Ambos tienen 53 años y están juntos desde los siete, excepto aquel semestre de soledad que derivó en depresión mutua. Él se llama Romeo, y aunque ella no es Julieta, existe un amor peculiar entre este guatemalteco y su elefanta.
A raíz de un accidente en carretera rumbo a Rabinal, 182 kilómetros al norte de la capital, Romeo López tomó la decisión de donar su elefanta Bomby al zoológico La Aurora.
«Yo me accidenté y me vi bastante imposibilitado para cuidarla; tenía muchas opciones y oportunidades de poderla negociar en México o en otros lugares, pero quería tenerla cerca de mí», así recuerda este hombre de circo lo ocurrido en 2009.
Él se alejó de la elefanta para recuperarse, pero cuando regresó al parque para saber de ella la notó muy triste y deprimida. Aunque tiene la opción de trabajar en su oficio, el circo, que es mucho más rentable, le da pesar abandonarla y lamenta que tal vez tenga que hacerlo en el futuro.
«Esta elefanta, cuando llegó al circo, tenía siete años y prácticamente hemos tenido una vida juntos», evoca el padre de 15 hijos.

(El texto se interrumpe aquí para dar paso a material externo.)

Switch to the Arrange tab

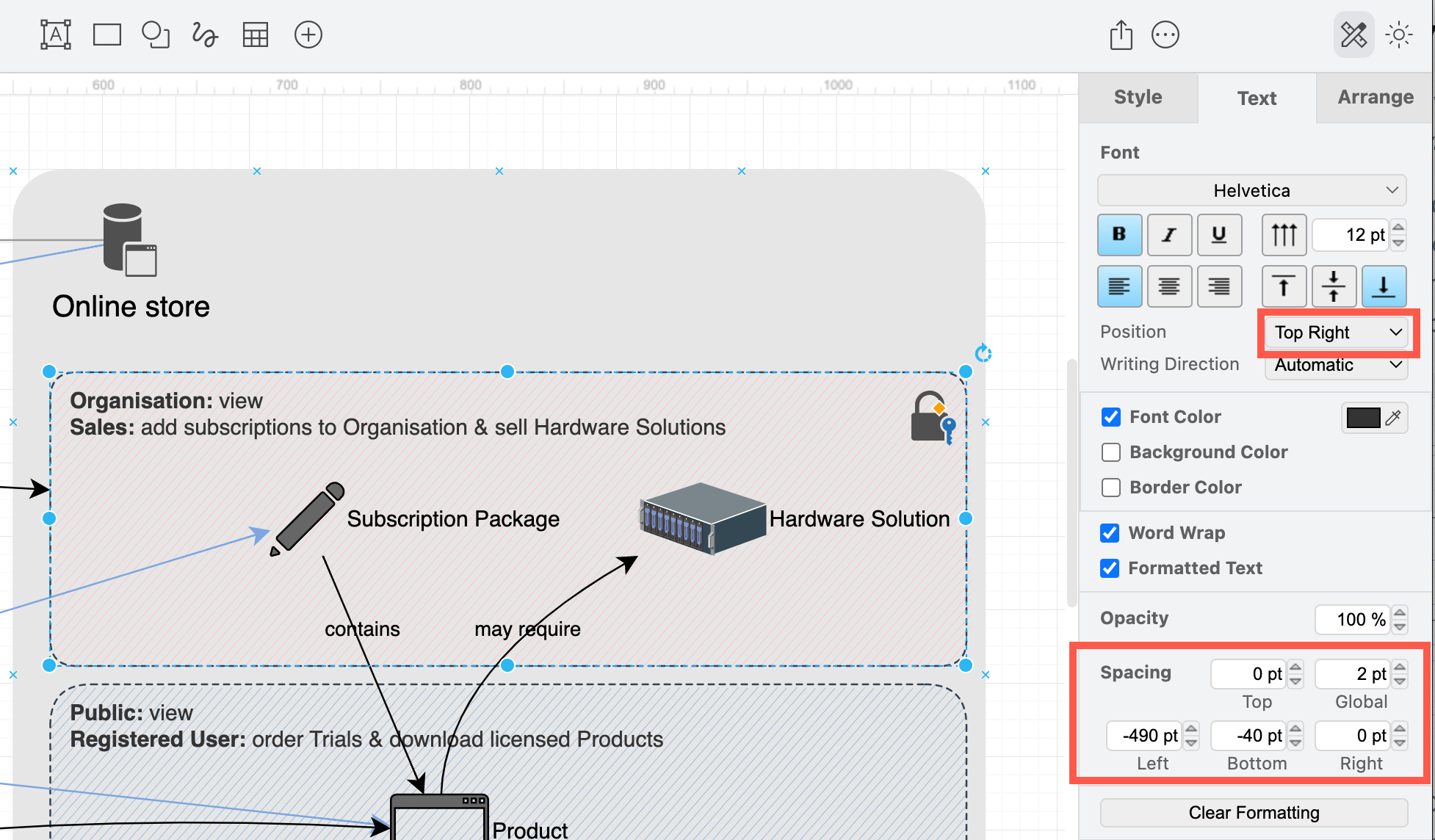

El mismo que testifica haber hecho de todo en el circo Rex, de los hermanos López, aclara que no quiere que lo tomen por loco, pero que él habla con su elefanta como mismo lo hacen otros con sus perritos o pajaritos.
«Sí se puede hablar con los animales y yo le garantizo en un ciento por ciento que sí entienden», subraya emocionado. Ni él mismo cree como la ama tanto.

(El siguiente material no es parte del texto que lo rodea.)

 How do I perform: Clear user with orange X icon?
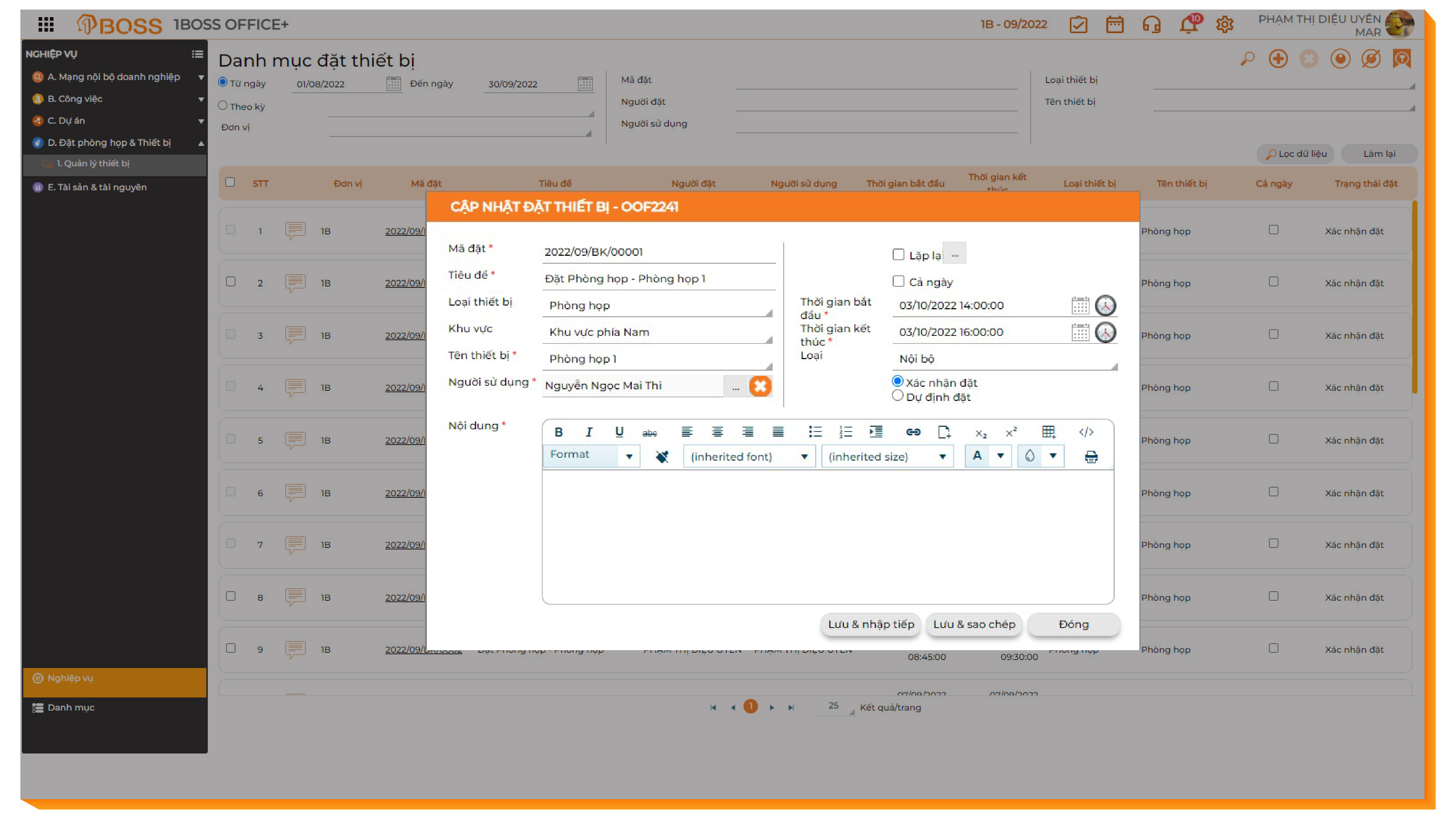click(760, 386)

La vida, que se torna muy áspera en ocasiones, le ha enseñado bastante. Por ejemplo, comenta que «muchas veces somos más animales nosotros los humanos porque nos descuartizamos, nos mutilamos y hacemos muchas cosas fuera de lo normal o herimos a las personas emocional y físicamente».

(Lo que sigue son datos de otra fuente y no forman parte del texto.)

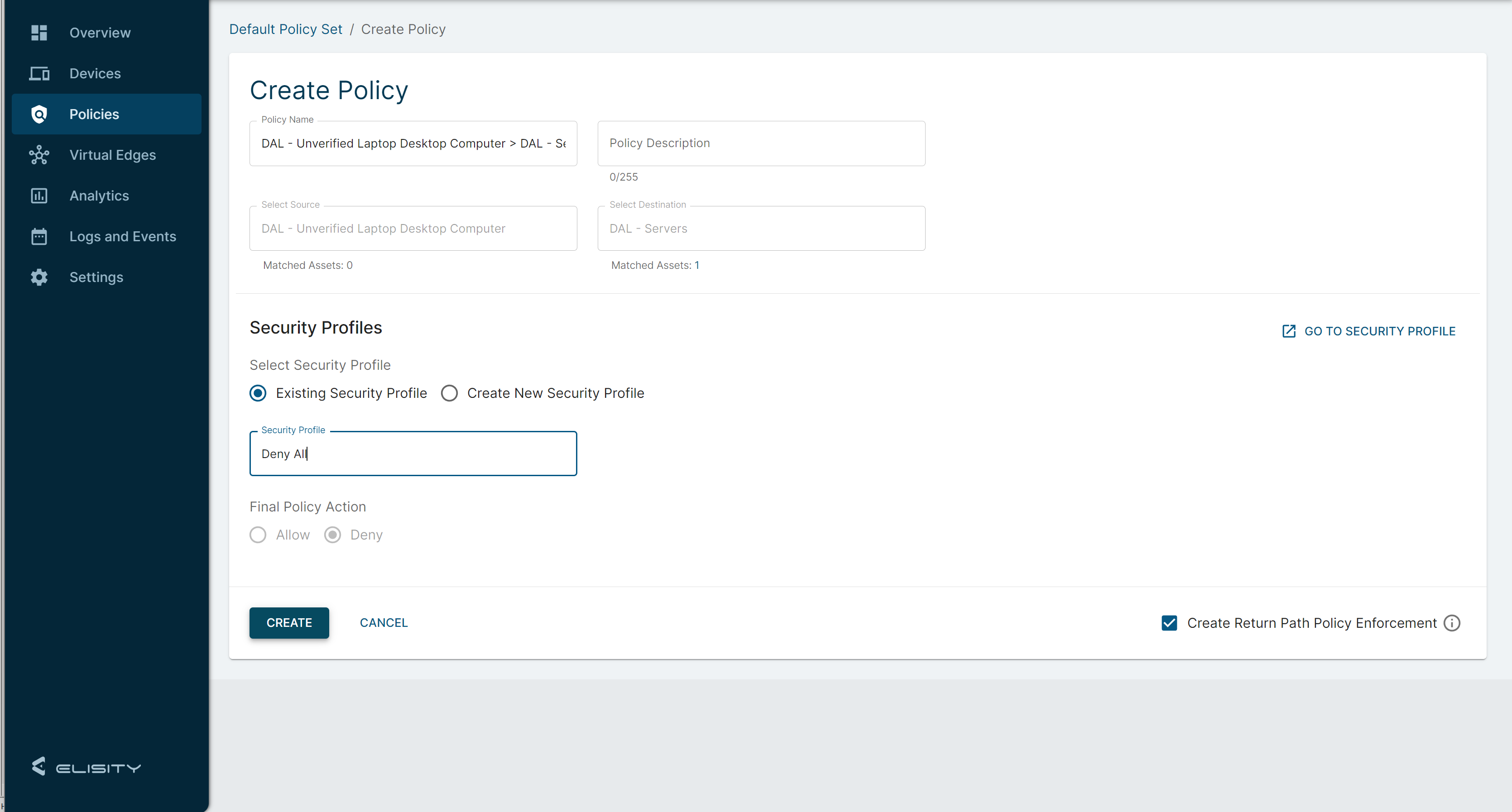The image size is (1512, 812).
Task: Select Create New Security Profile radio
Action: (x=449, y=393)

«Un animal, usted sabe, si va a atacar lo hace porque tiene necesidad o por hambre, es su instinto», dice Romeo, al añadir que tal vez se equivoca, pero que «los elefantes no olvidan y si algo malo le hace el dueño, tarde o temprano lo matan o lo dejan imposibilitado».
Gracias a Dios —sostiene— Bomby nunca me ha agredido. «No quiero hablar bien de mí, pero se puede ver en esa elefanta que no tiene ningún golpe. Su piel está nítida. No tiene ninguna abolladura. Hay animales con más hoyos que piel».
Él desciende de gitanos que llegaron a Guatemala a principios del siglo XX. Aunque no recuerda exactamente de dónde vinieron sus antepasados, sí sabe que aquí fundaron una carpa y se ganaron la vida haciendo espectáculos para la gente.
Adaptado a trabajar en carpas y dormir en casas rodantes, señala que se sentiría incómodo si habitara una vivienda normal. Tiene su tráiler en un terreno en Ciudad San Cristóbal, una zona residencial del municipio de Mixco, colindante al oeste con la capital.
Agradecido por vivir allí y por la bendición de contar con un trabajo en el zoológico, este hombre —de manos rudas y cuerpo fogueado en el rigor del circo— declara que se quedó huérfano de madre a los nueve años.
«Mi madre fue algo bien especial». Con ese laconismo rememora la partida de su progenitora en plena infancia, mientras se le atragantan las palabras y pide perdón por las lágrimas porque si algo le habrán martillado desde que tiene uso de razón es que los hombres no lloran.
Respira para retomar el hilo de la conversación y agrega que desde entonces se identificó bastante con esta elefanta.
Él prefiere llamarla así y no Trompitas, como sugirió una niña cuando el zoológico hizo una convocatoria para buscarle un nuevo nombre. Los elefantes —subraya— tienen la longevidad de un humano, dependiendo del cuidado que le den.
«Quisiera que llegara a 100 años; no sé, morirme yo antes y después ella, pero no sé», suspira Romeo, a unos dos metros de su «Julieta», que escuchaba atenta la entrevista. Movía la trompa y las orejas desde el otro lado del foso como si entendiera que era de ella de quien se hablaba.